#### What is being asked:
Each entry below is to be printed verbatim.

-- Data follows --

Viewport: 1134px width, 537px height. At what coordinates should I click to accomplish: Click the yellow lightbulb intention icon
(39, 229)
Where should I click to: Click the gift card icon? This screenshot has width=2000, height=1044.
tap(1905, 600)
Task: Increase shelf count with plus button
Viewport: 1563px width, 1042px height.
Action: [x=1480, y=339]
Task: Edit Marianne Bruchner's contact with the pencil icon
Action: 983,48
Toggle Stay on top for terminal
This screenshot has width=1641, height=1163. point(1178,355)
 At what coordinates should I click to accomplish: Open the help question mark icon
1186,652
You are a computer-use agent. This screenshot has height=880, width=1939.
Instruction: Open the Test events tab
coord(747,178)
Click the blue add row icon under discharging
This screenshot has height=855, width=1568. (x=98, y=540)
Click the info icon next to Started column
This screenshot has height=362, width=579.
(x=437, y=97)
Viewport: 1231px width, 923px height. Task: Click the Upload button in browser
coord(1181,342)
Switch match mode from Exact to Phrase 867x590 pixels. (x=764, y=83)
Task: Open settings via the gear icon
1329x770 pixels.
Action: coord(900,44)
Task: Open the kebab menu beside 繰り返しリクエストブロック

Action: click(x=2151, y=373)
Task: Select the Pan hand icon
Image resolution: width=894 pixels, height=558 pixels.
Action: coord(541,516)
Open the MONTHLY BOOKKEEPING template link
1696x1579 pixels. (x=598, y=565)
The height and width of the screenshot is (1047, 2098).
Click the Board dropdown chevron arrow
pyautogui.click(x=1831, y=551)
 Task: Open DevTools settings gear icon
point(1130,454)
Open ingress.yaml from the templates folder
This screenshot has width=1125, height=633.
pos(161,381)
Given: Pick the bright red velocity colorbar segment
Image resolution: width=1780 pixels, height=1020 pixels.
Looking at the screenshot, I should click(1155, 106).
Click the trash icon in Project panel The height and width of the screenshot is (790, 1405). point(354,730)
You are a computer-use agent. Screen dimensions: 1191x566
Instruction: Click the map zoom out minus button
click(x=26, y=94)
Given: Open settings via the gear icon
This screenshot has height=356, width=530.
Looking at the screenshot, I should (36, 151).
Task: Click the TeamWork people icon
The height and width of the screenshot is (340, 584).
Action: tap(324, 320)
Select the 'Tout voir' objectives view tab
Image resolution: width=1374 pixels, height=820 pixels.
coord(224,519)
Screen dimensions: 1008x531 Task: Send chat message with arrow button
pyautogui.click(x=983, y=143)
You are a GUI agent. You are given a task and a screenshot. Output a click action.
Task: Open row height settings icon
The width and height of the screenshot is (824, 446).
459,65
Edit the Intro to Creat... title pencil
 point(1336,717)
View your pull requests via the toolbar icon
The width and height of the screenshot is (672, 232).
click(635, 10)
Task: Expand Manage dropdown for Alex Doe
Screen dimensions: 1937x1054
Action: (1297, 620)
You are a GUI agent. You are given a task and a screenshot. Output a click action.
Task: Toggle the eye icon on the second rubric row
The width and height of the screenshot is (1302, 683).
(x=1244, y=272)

-- Data concluded --

#### Task output:
Viewport: 1134px width, 537px height. At what coordinates should I click to accomplish: Click the yellow lightbulb intention icon
(39, 229)
Where should I click to: Click the gift card icon? This screenshot has width=2000, height=1044.
tap(1905, 600)
Task: Increase shelf count with plus button
Viewport: 1563px width, 1042px height.
Action: [x=1480, y=339]
Task: Edit Marianne Bruchner's contact with the pencil icon
Action: 983,48
Toggle Stay on top for terminal
This screenshot has width=1641, height=1163. point(1178,355)
 At what coordinates should I click to accomplish: Open the help question mark icon
1186,652
You are a computer-use agent. This screenshot has height=880, width=1939.
Instruction: Open the Test events tab
coord(747,178)
Click the blue add row icon under discharging
This screenshot has height=855, width=1568. (x=98, y=540)
Click the info icon next to Started column
This screenshot has height=362, width=579.
(x=437, y=97)
Viewport: 1231px width, 923px height. Task: Click the Upload button in browser
coord(1181,342)
Switch match mode from Exact to Phrase 867x590 pixels. (x=764, y=83)
Task: Open settings via the gear icon
1329x770 pixels.
Action: coord(900,44)
Task: Open the kebab menu beside 繰り返しリクエストブロック

Action: click(x=2151, y=373)
Task: Select the Pan hand icon
Image resolution: width=894 pixels, height=558 pixels.
Action: coord(541,516)
Open the MONTHLY BOOKKEEPING template link
1696x1579 pixels. (x=598, y=565)
The height and width of the screenshot is (1047, 2098).
Click the Board dropdown chevron arrow
pyautogui.click(x=1831, y=551)
 Task: Open DevTools settings gear icon
point(1130,454)
Open ingress.yaml from the templates folder
This screenshot has width=1125, height=633.
pos(161,381)
Given: Pick the bright red velocity colorbar segment
Image resolution: width=1780 pixels, height=1020 pixels.
Looking at the screenshot, I should click(1155, 106).
Click the trash icon in Project panel The height and width of the screenshot is (790, 1405). point(354,730)
You are a computer-use agent. Screen dimensions: 1191x566
Instruction: Click the map zoom out minus button
click(x=26, y=94)
Given: Open settings via the gear icon
This screenshot has height=356, width=530.
Looking at the screenshot, I should (36, 151).
Task: Click the TeamWork people icon
The height and width of the screenshot is (340, 584).
Action: tap(324, 320)
Select the 'Tout voir' objectives view tab
Image resolution: width=1374 pixels, height=820 pixels.
coord(224,519)
Screen dimensions: 1008x531 Task: Send chat message with arrow button
pyautogui.click(x=983, y=143)
You are a GUI agent. You are given a task and a screenshot. Output a click action.
Task: Open row height settings icon
The width and height of the screenshot is (824, 446).
459,65
Edit the Intro to Creat... title pencil
 point(1336,717)
View your pull requests via the toolbar icon
The width and height of the screenshot is (672, 232).
click(635, 10)
Task: Expand Manage dropdown for Alex Doe
Screen dimensions: 1937x1054
Action: (1297, 620)
You are a GUI agent. You are given a task and a screenshot. Output a click action.
Task: Toggle the eye icon on the second rubric row
The width and height of the screenshot is (1302, 683).
(x=1244, y=272)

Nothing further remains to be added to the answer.